Add credentials

To access Apache Iceberg tables stored in Amazon S3, you’ll need to configure your credentials.

  1. Create a new pipeline or open an existing pipeline.

  2. Expand the left side of your screen to view the file browser.

  3. Scroll down and click on a file named io_config.yaml.

  4. Enter the following keys and values under the key named default (or the profile you are using):

    version: 0.1.1
    default:
      AWS_ACCESS_KEY_ID: ...
      AWS_SECRET_ACCESS_KEY: ...
      AWS_REGION: us-west-2  # or the region where your S3 bucket is located
    

    These credentials must have read/write access to the S3 bucket that contains your Iceberg tables.

Using Python block

You can use Mage to load data from Iceberg tables stored in S3 or export data to Iceberg tables using a configurable Python block.

Steps

  1. Create or open a pipeline in your Mage Pro cluster.
  2. Add a block of type Data Loader or Data Exporter.
  3. From the block template list, choose:
    Data lakes → Apache Iceberg
  4. In the generated code block, update the following required configuration parameters:
    • base_uri: The URI of your data lake storage (e.g., s3://your-bucket-name/warehouse)
    • bucket_name: Name of your S3 bucket
    • table_name: Fully qualified name of your Iceberg table (e.g., db_name.table_name)
  5. If you’re using a non-default profile, update the config_profile field accordingly.
  6. Run the block to load or export data from your Iceberg table stored on S3.

Notes

  • The Iceberg integration supports direct access to tables through metadata stored in S3.
  • Make sure the table_path points to the root directory of the Iceberg table (i.e., where the metadata/ folder resides).
  • Mage uses a Postgres-backed Iceberg catalog by default.
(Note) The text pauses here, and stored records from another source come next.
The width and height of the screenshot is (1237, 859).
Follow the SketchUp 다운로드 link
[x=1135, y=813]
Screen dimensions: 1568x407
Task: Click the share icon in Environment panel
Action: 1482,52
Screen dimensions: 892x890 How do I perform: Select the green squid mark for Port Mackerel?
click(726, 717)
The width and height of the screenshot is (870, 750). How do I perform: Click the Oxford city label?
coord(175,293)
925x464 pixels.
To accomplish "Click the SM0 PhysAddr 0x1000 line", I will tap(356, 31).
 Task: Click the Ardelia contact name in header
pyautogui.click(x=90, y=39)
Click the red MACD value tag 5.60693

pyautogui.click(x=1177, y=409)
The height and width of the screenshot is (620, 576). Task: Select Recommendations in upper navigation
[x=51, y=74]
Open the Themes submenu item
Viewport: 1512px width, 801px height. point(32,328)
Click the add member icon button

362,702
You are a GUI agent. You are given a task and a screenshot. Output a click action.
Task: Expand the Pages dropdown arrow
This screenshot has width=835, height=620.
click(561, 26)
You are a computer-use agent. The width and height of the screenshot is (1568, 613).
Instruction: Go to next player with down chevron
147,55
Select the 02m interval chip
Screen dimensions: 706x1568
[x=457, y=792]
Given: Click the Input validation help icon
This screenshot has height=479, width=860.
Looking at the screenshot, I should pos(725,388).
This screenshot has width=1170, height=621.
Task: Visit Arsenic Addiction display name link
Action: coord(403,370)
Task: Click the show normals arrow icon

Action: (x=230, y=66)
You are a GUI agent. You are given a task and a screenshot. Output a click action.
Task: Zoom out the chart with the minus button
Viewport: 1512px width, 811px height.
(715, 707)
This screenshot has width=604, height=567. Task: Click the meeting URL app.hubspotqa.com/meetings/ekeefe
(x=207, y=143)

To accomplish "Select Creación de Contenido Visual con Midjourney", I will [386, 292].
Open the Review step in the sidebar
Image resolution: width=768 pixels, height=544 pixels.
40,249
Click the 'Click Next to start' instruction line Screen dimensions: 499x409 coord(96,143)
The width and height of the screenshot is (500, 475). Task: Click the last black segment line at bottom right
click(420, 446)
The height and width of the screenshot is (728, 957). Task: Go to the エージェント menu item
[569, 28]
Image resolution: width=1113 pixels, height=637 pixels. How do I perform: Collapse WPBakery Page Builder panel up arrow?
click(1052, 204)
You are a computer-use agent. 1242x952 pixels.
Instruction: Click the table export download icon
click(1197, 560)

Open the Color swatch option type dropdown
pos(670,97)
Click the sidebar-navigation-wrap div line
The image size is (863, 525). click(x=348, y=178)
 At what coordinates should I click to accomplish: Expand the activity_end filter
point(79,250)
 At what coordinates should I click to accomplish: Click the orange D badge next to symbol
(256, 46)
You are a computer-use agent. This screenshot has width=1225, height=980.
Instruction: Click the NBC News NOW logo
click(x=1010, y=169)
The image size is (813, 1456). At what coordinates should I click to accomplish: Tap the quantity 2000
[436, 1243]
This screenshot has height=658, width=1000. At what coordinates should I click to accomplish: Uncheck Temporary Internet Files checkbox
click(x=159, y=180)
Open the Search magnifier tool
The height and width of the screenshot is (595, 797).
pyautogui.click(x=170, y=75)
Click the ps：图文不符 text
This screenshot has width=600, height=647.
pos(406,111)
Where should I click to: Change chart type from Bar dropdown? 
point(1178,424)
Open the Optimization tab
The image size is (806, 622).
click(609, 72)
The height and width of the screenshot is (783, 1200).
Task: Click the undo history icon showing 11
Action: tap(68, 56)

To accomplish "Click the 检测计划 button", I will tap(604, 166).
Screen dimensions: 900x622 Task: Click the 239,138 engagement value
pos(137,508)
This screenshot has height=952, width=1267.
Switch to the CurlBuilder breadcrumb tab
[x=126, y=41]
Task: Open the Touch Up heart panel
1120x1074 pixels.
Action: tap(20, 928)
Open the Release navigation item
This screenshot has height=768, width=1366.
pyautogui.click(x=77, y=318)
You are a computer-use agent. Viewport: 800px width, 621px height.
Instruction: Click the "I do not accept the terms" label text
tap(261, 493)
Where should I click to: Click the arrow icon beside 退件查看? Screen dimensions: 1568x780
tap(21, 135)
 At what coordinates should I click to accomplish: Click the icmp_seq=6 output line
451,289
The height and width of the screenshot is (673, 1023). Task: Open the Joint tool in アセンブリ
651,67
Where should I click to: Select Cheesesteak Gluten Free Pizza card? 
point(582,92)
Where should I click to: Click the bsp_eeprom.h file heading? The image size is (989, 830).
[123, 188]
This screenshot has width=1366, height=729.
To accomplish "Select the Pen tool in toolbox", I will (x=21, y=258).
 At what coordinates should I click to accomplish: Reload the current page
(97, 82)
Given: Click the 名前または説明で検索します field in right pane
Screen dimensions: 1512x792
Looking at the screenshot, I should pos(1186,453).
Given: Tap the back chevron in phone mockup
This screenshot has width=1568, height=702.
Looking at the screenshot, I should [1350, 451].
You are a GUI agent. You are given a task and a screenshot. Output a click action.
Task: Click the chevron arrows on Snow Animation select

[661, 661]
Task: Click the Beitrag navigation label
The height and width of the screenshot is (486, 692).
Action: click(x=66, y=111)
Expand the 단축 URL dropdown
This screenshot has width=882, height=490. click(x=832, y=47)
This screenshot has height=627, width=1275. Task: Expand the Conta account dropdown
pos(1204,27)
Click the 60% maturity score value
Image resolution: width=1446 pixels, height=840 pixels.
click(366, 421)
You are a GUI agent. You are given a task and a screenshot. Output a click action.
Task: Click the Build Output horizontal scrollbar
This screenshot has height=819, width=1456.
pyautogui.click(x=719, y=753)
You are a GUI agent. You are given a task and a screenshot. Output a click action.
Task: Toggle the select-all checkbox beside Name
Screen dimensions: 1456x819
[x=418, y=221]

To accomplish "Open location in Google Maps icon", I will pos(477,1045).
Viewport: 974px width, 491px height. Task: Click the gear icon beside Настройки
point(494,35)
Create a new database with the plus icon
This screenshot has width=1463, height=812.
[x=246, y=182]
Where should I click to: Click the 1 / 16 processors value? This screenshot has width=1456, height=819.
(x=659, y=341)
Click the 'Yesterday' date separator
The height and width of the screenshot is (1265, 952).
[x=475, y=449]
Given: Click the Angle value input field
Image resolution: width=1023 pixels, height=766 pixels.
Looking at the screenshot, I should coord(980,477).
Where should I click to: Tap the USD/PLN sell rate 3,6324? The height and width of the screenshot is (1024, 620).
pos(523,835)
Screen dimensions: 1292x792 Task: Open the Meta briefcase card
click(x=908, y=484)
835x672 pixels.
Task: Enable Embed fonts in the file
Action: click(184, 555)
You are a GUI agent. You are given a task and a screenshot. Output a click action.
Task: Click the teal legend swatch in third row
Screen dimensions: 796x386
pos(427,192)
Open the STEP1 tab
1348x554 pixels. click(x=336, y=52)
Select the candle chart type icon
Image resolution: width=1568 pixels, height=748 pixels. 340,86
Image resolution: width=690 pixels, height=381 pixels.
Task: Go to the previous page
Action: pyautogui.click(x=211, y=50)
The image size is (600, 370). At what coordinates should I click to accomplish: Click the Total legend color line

If you’re using a different catalog (e.g., Hive or REST), you can customize the configuration to point to your specific catalog endpoint and type.

Using Iceberg with PySpark

Mage Pro supports reading from and writing to Apache Iceberg tables using PySpark, enabling scalable and efficient data lake operations.

Example code

Using Iceberg with Google Cloud Storage (GCS)

from pyspark.sql import SparkSession

spark = SparkSession.builder \
    .appName("IcebergWithGCS") \
    .config("spark.jars.packages", "org.apache.iceberg:iceberg-spark-runtime-3.5_2.12:1.5.1") \
    .config("spark.jars", "/opt/spark/jars/gcs-connector-hadoop3-2.2.5-shaded.jar") \
    .config("spark.sql.extensions", "org.apache.iceberg.spark.extensions.IcebergSparkSessionExtensions") \
    .config("spark.sql.catalog.iceberg", "org.apache.iceberg.spark.SparkCatalog") \
    .config("spark.sql.catalog.iceberg.type", "hadoop") \
    .config("spark.sql.catalog.iceberg.warehouse", "gs://mage_icerberg_test/test") \
    .config("spark.hadoop.fs.gs.impl", "com.google.cloud.hadoop.fs.gcs.GoogleHadoopFileSystem") \
    .config("spark.hadoop.google.cloud.auth.service.account.enable", "true") \
    .config("spark.hadoop.google.cloud.auth.service.account.json.keyfile", "/home/src/default_repo/your_google_service_account_key.json") \
    .getOrCreate()

Create and Write an Iceberg Table

# Sample DataFrame
df = spark.createDataFrame([
    (1, "apple"),
    (2, "banana"),
    (3, "banana"),
], ["id", "fruit"])

# Create the database if it doesn't exist
spark.sql("CREATE DATABASE IF NOT EXISTS iceberg.db_name")

# Write data to an Iceberg table
df.writeTo("iceberg.db_name.iceberg_table") \
  .using("iceberg") \
  .createOrReplace()

Notes

  • iceberg.db_name.iceberg_table uses the Hadoop catalog type and stores metadata in the specified GCS path.
  • You can modify the catalog configs to use Hive, Glue, or Nessie depending on your architecture.
  • For AWS S3, update the warehouse path and authentication configurations accordingly.
  • The Google service account key file path must be accessible inside the Mage Pro cluster.
  • You can run this code inside a block in Mage Pro batch pipeline.